- _Directions for this task_: Repeat all of the rows below word for word, leaving out the pictures.

- _Listing_:
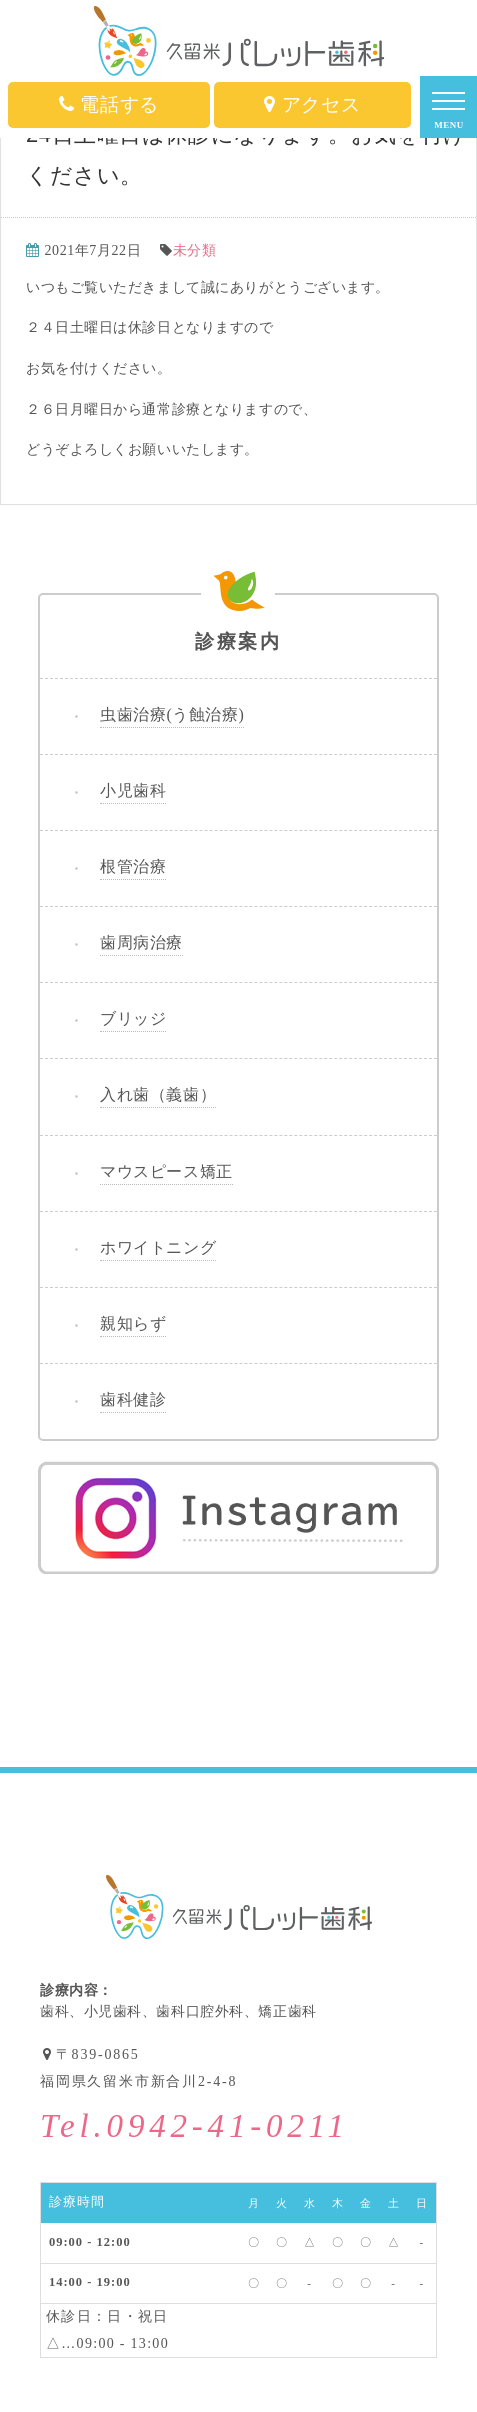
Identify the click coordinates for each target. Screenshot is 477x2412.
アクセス (312, 104)
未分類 (195, 250)
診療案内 (238, 623)
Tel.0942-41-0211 (194, 2126)
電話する (109, 104)
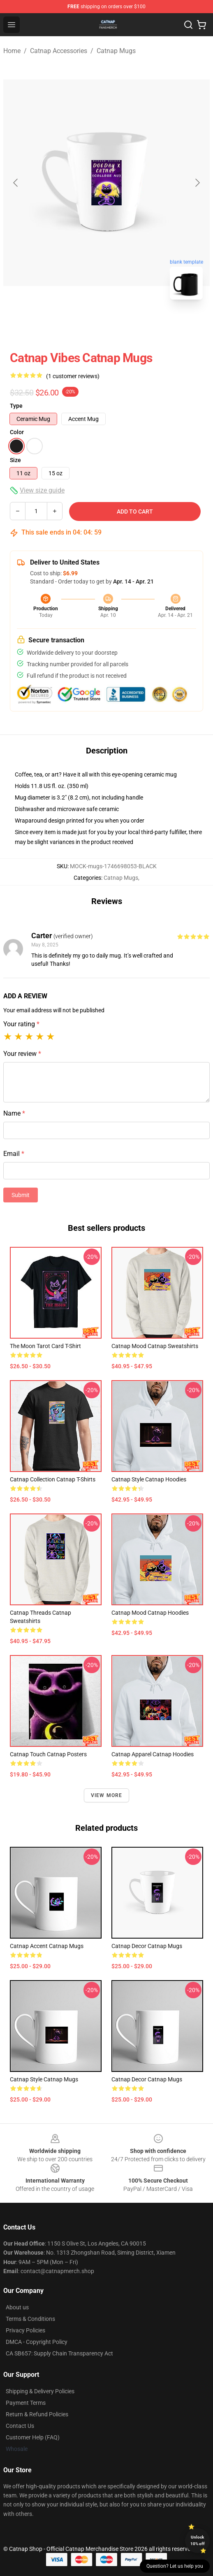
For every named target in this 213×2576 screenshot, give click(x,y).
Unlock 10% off (197, 2540)
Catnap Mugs (116, 51)
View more (107, 1795)
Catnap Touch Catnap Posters (48, 1754)
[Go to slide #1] (85, 324)
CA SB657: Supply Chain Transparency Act (59, 2353)
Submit (21, 1195)
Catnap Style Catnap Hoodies (148, 1479)
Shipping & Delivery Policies (40, 2391)
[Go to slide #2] (128, 324)
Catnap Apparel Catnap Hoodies (152, 1754)
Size (15, 460)
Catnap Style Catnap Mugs (44, 2079)
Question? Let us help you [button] (174, 2566)
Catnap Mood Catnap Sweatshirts (154, 1346)
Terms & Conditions (30, 2319)
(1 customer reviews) (73, 376)
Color (17, 432)
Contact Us (20, 2426)
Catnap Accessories (58, 51)
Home (12, 51)
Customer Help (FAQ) (33, 2437)
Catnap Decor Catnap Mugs (146, 1946)
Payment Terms (26, 2402)
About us (17, 2307)
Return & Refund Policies (37, 2414)
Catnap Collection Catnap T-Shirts (52, 1479)
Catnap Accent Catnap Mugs (46, 1946)
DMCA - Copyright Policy (36, 2342)
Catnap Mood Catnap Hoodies (150, 1612)
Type (16, 405)
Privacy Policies (25, 2330)
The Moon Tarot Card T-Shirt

- _In response_:
Identify the click coordinates for each target. Screenshot is 477x2412.
アクセス (312, 104)
未分類 (195, 250)
診療案内 (238, 623)
Tel.0942-41-0211 (194, 2126)
電話する (109, 104)
For every named target in this 213×2576 screenshot, give click(x,y).
Unlock 10% off (197, 2540)
Catnap Mugs (116, 51)
View more (107, 1795)
Catnap Touch Catnap Posters (48, 1754)
[Go to slide #1] (85, 324)
CA SB657: Supply Chain Transparency Act (59, 2353)
Submit (21, 1195)
Catnap Style Catnap Hoodies (148, 1479)
Shipping & Delivery Policies (40, 2391)
[Go to slide #2] (128, 324)
Catnap Apparel Catnap Hoodies (152, 1754)
Size (15, 460)
Catnap Style Catnap Mugs (44, 2079)
Question? Let us help you [button] (174, 2566)
Catnap Mood Catnap Sweatshirts (154, 1346)
Terms & Conditions (30, 2319)
(1 customer reviews) (73, 376)
Color (17, 432)
Contact Us (20, 2426)
Catnap Accessories (58, 51)
Home (12, 51)
Customer Help (FAQ) (33, 2437)
Catnap Decor Catnap Mugs (146, 1946)
Payment Terms (26, 2402)
About us (17, 2307)
Return & Refund Policies (37, 2414)
Catnap Collection Catnap T-Shirts (52, 1479)
Catnap Accent Catnap Mugs (46, 1946)
DMCA - Copyright Policy (36, 2342)
Catnap Mood Catnap Hoodies (150, 1612)
Type (16, 405)
Privacy Policies (25, 2330)
The Moon Tarot Card T-Shirt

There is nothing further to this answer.